EXERCISE BRIEF —
Show all lines from the data that include the word "chevron".

[Source records]
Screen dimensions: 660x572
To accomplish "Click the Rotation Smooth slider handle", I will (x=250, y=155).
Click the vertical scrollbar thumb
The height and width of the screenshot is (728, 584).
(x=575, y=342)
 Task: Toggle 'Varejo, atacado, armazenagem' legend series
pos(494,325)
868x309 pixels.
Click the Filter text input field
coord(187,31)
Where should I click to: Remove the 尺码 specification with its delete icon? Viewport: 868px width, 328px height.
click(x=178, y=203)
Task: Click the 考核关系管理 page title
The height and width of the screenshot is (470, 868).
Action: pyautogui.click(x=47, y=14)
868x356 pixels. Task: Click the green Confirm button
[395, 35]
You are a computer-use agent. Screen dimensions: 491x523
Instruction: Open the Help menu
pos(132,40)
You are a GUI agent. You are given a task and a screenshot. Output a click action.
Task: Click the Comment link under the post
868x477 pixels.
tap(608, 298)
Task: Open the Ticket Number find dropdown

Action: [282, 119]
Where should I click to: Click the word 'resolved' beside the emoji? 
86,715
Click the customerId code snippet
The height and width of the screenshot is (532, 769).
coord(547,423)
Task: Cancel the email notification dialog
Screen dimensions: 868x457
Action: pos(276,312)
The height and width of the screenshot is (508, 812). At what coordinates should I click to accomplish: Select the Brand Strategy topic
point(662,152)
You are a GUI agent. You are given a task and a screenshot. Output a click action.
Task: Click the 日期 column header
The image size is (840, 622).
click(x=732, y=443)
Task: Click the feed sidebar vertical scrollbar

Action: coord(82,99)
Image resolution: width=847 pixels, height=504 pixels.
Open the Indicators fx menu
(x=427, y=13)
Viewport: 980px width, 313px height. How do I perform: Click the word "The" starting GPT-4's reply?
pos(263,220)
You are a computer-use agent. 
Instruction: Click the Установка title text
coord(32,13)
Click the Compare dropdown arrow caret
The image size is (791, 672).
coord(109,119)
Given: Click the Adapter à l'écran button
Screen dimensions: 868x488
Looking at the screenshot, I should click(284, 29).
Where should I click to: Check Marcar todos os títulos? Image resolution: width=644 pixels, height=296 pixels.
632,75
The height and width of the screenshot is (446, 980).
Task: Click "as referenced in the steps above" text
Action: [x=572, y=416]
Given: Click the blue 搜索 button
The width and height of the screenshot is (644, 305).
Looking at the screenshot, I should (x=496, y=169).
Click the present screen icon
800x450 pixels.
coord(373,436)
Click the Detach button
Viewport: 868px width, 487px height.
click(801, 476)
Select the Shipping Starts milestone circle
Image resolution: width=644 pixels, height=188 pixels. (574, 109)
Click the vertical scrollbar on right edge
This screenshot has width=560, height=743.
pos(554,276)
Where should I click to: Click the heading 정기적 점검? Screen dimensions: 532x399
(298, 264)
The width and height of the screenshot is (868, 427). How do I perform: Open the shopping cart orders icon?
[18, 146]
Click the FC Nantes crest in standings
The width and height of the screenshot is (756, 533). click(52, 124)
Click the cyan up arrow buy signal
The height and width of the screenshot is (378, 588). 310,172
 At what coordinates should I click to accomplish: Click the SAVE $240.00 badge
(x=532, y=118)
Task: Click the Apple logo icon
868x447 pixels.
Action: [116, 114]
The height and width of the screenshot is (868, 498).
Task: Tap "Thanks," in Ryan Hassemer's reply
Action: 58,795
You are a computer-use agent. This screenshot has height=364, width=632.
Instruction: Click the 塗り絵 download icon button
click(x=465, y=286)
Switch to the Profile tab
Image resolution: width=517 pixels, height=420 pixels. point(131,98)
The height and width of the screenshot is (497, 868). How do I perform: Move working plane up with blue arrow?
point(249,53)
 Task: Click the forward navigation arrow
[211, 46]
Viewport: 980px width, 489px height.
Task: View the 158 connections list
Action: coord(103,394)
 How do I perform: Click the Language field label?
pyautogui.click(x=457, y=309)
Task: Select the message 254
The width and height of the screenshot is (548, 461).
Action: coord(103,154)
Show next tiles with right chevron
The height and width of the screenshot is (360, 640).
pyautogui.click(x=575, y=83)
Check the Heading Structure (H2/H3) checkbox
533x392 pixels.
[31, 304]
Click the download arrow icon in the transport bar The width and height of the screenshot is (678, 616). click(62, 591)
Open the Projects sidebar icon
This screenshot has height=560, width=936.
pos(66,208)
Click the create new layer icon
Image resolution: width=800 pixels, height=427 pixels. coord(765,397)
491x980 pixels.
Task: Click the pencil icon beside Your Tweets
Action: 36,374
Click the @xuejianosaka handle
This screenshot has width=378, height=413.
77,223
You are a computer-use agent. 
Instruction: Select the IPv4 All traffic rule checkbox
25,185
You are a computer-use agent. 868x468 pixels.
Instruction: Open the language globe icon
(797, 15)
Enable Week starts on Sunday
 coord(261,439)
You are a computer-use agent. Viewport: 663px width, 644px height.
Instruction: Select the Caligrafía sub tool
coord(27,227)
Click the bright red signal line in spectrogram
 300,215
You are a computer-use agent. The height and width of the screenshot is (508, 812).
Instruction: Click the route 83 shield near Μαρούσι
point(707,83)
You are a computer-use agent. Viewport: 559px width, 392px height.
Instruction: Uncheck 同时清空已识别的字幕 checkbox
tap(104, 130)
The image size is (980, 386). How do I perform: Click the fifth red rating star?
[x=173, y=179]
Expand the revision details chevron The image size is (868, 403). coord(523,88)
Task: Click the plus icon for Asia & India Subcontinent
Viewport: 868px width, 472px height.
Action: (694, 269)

YOUR RESPONSE —
Show next tiles with right chevron
Expand the revision details chevron The image size is (868, 403). coord(523,88)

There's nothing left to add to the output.